“One person esteems one day above another; another esteems every day alike. Let each be fully convinced in his own mind. He who observes the day, observes it to the Lord; and he who does not observe the day, to the Lord he does not observe it. He who eats, eats to the Lord, for he gives God thanks; and he who does not eat, to the Lord he does not eat, and gives God thanks.” Rom 14:5-6
The Greek word translated “above” in verse 5 is para, a common preposition which is not translated “above” in the New Testament except for here. As an example, remember that the Greek for the Holy Spirit is Parakletos, the Helper? Literally, The one who comes beside (para). The preposition can mean different nuances of from, beside, by, with, at, or of depending on the grammar of the noun which is its object. The normal Greek preposition which denotes a position above, is huper, which is not in this sentence.
Para can sometimes mean more or less than. For example,
Out of the 200 times this preposition occurs in the Greek New Testament, very few times does the grammar demand “more than” or “less than.” Four times, by my count? Luk 3:13, 13:2, Rom 14:5, and 2 Cor 11:24.
To further complicate things, “one” is not in the Greek, nor is “alike.” So the Greek just as it is reads:
“One person esteems a day (more or less than, translated “above”) another; another esteems every day.”
To the non- Jews who were translating the Bible centuries after its events, esteeming every day made no sense, but they were familiar with esteeming one day more than or above another – an obvious reference to the Sabbath. They added the “alike” for clarity, because it made more sense to them with it in. So back to whether one day is above another or not in a minute. What does esteeming every day, taking out the “alike,” mean?

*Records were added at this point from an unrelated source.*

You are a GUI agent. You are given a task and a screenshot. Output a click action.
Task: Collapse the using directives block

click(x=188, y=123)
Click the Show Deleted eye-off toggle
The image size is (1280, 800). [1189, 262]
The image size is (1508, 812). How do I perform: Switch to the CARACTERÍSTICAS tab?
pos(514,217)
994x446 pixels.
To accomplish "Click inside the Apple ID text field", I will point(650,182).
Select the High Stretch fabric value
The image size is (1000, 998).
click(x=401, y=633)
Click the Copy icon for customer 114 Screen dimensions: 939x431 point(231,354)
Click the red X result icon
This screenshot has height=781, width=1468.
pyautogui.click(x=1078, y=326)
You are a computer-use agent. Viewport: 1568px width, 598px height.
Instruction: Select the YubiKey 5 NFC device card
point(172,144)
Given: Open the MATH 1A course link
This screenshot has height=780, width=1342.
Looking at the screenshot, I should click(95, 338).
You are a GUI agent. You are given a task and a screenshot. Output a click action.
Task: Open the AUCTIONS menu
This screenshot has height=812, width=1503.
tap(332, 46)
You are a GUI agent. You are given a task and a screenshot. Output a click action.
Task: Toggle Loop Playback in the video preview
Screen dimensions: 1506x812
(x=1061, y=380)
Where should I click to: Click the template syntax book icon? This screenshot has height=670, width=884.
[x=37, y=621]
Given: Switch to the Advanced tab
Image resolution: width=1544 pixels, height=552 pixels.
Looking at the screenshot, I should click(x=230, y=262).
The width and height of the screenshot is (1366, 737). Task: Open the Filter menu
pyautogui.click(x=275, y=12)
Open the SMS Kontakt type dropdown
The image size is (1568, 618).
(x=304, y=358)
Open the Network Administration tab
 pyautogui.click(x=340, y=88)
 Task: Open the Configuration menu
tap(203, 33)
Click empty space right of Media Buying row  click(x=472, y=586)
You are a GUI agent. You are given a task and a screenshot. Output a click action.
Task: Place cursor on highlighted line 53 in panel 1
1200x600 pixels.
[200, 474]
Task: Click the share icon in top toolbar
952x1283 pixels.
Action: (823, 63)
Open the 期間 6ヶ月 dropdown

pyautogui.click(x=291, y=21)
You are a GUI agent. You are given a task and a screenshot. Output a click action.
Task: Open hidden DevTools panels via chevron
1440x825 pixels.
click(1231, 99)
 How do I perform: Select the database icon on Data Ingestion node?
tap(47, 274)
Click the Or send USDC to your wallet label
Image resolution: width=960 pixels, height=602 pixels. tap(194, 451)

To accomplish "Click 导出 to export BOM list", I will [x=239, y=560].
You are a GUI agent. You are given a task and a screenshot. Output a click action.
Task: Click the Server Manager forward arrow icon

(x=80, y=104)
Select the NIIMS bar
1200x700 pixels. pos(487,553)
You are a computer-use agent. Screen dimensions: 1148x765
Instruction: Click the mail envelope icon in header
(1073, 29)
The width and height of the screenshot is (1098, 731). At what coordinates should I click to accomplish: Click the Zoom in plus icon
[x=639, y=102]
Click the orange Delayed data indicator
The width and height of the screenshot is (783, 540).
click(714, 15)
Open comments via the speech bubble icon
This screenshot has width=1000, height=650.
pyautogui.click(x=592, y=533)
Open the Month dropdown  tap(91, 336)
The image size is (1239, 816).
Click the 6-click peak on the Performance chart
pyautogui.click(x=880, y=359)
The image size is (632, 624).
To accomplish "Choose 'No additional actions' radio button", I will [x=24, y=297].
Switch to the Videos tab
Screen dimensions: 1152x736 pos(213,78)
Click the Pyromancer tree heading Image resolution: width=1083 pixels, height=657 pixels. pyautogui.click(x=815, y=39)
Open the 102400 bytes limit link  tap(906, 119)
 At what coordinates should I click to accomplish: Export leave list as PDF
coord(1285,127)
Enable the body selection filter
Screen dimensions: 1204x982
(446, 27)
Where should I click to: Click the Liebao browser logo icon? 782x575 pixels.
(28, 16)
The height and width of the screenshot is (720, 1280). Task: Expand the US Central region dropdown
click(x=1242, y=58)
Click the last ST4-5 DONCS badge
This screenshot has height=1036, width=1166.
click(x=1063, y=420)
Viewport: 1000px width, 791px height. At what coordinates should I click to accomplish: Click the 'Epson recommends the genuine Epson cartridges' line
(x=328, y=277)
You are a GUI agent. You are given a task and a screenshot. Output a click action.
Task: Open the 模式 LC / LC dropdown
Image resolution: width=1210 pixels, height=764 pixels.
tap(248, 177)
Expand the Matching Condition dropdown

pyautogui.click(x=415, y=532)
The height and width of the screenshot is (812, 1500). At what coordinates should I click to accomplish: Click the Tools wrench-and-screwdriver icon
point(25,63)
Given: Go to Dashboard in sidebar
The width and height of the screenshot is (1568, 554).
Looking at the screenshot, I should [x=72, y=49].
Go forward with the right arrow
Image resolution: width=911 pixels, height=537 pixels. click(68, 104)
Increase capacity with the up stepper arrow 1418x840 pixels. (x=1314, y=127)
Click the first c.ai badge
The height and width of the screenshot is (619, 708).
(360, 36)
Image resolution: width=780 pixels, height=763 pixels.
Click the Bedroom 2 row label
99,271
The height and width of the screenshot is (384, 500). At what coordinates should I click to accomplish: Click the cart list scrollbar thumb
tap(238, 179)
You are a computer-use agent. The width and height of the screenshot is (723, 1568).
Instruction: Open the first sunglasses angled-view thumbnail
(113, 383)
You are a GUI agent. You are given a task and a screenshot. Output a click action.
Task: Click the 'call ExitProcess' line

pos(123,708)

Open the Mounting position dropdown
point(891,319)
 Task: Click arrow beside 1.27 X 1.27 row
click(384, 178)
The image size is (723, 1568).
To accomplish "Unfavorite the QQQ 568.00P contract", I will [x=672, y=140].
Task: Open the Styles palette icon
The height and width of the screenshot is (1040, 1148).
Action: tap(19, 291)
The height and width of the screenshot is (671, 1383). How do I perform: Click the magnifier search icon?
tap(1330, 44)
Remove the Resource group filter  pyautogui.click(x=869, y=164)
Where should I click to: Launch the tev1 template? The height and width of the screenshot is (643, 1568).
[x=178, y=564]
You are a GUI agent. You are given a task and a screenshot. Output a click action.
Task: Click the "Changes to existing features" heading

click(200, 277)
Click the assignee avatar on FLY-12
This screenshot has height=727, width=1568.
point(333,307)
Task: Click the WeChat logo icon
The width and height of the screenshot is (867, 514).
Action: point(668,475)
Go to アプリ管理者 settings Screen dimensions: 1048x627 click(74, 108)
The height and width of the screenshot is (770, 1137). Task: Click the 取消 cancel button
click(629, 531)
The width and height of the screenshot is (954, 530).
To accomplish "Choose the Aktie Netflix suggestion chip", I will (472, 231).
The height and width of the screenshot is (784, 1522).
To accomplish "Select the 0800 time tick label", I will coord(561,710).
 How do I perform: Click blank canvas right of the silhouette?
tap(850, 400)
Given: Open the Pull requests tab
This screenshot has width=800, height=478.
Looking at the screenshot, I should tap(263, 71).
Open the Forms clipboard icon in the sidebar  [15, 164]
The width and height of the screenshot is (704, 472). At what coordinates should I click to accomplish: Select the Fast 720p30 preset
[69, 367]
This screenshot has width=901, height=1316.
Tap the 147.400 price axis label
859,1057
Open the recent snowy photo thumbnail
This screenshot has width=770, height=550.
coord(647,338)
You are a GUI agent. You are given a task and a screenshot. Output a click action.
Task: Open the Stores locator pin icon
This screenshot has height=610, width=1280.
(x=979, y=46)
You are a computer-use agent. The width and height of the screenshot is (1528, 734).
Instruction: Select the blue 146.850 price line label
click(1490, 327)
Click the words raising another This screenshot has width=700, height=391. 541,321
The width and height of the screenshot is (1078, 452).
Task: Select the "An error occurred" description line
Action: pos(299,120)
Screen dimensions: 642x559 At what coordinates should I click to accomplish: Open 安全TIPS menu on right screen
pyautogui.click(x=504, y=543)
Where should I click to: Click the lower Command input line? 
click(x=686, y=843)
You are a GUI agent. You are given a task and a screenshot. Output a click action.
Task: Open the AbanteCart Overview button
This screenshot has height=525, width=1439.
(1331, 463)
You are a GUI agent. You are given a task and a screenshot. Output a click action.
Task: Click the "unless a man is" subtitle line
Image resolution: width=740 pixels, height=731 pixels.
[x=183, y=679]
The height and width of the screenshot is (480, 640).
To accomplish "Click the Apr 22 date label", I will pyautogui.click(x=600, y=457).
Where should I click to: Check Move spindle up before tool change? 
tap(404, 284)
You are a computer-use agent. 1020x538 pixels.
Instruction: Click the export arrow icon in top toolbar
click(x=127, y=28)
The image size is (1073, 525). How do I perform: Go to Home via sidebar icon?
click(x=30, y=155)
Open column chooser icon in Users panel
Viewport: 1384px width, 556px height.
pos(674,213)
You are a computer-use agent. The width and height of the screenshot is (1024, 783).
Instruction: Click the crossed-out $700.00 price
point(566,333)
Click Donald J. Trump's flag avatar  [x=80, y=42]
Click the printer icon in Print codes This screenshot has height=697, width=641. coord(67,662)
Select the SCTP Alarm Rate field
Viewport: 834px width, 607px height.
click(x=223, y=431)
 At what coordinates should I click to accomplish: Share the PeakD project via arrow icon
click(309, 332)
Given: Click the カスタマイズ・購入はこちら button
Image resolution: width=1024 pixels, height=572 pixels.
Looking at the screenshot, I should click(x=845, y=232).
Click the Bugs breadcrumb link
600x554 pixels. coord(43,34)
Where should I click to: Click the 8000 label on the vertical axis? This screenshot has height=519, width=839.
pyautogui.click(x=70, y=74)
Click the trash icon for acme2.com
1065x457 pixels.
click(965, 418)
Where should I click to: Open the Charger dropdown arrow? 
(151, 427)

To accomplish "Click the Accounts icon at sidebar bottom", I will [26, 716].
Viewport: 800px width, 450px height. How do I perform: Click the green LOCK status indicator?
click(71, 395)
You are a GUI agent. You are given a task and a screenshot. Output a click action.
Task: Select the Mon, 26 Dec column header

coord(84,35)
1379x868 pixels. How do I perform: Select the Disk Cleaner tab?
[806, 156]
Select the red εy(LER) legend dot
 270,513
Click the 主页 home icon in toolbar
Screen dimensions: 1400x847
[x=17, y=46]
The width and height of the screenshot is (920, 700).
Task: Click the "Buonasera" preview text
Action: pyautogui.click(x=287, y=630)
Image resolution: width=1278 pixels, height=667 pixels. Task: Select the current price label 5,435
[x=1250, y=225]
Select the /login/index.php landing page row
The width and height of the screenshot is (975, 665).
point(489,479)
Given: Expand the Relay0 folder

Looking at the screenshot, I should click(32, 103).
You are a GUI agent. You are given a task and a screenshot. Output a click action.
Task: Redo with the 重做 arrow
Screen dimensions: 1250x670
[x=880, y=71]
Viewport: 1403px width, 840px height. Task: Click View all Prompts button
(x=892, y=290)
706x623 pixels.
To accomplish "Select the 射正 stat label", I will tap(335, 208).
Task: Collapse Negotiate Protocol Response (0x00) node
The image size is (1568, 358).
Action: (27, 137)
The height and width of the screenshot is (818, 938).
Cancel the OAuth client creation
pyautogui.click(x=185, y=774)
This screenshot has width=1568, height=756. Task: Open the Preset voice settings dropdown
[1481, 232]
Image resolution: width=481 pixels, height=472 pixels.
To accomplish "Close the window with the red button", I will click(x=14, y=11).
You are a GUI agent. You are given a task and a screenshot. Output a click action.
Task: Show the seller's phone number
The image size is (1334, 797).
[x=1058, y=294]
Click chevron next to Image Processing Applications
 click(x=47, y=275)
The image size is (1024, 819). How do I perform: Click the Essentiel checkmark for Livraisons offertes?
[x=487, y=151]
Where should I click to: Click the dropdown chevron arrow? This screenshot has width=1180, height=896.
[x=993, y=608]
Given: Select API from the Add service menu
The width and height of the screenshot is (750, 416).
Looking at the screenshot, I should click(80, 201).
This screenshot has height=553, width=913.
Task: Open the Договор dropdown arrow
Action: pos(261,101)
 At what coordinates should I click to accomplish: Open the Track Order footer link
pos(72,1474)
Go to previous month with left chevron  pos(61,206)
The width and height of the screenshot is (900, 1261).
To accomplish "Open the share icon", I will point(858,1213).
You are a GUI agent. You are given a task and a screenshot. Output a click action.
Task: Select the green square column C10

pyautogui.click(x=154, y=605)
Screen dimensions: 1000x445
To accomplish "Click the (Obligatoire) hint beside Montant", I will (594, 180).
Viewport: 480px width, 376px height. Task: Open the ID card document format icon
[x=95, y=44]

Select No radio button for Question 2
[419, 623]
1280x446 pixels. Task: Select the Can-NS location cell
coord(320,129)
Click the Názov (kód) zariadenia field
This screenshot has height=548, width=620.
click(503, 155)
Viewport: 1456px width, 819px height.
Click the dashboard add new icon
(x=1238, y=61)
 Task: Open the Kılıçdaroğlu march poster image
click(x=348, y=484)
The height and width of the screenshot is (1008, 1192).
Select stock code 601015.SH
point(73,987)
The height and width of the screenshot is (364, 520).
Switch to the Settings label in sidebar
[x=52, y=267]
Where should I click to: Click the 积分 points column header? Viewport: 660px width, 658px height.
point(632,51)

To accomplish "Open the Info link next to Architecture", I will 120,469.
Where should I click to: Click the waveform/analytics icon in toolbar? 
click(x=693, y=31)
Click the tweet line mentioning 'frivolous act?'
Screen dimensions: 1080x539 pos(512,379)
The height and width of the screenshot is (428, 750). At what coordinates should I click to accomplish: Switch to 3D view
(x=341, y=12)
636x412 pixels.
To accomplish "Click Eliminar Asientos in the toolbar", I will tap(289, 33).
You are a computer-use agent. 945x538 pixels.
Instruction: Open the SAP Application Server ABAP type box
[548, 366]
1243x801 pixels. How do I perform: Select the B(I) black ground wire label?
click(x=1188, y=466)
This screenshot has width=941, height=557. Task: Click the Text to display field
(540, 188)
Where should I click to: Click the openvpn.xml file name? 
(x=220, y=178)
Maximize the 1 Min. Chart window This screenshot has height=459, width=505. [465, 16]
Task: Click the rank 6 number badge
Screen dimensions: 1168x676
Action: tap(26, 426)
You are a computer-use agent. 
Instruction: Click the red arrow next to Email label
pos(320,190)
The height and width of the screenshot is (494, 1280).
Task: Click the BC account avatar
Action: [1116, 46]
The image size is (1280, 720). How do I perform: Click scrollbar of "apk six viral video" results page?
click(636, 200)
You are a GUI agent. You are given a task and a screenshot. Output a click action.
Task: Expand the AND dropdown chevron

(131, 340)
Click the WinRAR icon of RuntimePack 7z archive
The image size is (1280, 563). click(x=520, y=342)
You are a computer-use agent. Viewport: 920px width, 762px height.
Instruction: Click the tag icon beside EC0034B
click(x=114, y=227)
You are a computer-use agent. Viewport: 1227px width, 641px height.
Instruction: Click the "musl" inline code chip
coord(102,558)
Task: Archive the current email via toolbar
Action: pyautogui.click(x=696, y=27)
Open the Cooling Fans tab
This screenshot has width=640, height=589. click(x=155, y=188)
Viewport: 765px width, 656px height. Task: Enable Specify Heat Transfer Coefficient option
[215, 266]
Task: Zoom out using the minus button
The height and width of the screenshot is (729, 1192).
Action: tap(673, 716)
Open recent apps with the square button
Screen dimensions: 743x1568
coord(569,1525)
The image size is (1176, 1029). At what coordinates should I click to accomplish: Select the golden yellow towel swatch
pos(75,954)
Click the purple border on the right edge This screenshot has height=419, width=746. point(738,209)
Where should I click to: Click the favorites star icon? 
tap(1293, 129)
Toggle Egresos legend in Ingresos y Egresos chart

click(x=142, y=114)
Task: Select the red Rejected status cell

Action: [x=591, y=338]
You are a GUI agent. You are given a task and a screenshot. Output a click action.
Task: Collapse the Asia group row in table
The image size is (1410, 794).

We know now, what maybe the original translators from the 1600s didn’t know then: that in the pagan culture in which Paul lived, among the Gentiles which were Paul’s mission field, every day was dedicated to a different god. Sunday was the first day of the week and thus dedicated to the sun god as the most important god in the pantheon. This is why where I live, on Sunday evenings, the pagans gather at the beach to venerate the sun as it sinks into the Gulf of Mexico. Still today! So on Sunday, the devout pagans sacrificed to the sun god. Monday was dedicated to the moon god, (moon day), so on Mondays the pagans sacrificed to the moon god. Tuesday was dedicated to the war god (Ares in Greek, Tiw in Saxon, so Tiw’s day) and so on through out the week.
This might be what Paul means when he says others esteem every day. It does not necessarily mean that every day is esteemed alike. That changes the meaning of the original, to make it seem as if no days were esteemed at all, and that was not happening in his place in his time. That happens in our culture in our time, but not in his. We have to remember the first rule of Bible interpretation: CONTEXT!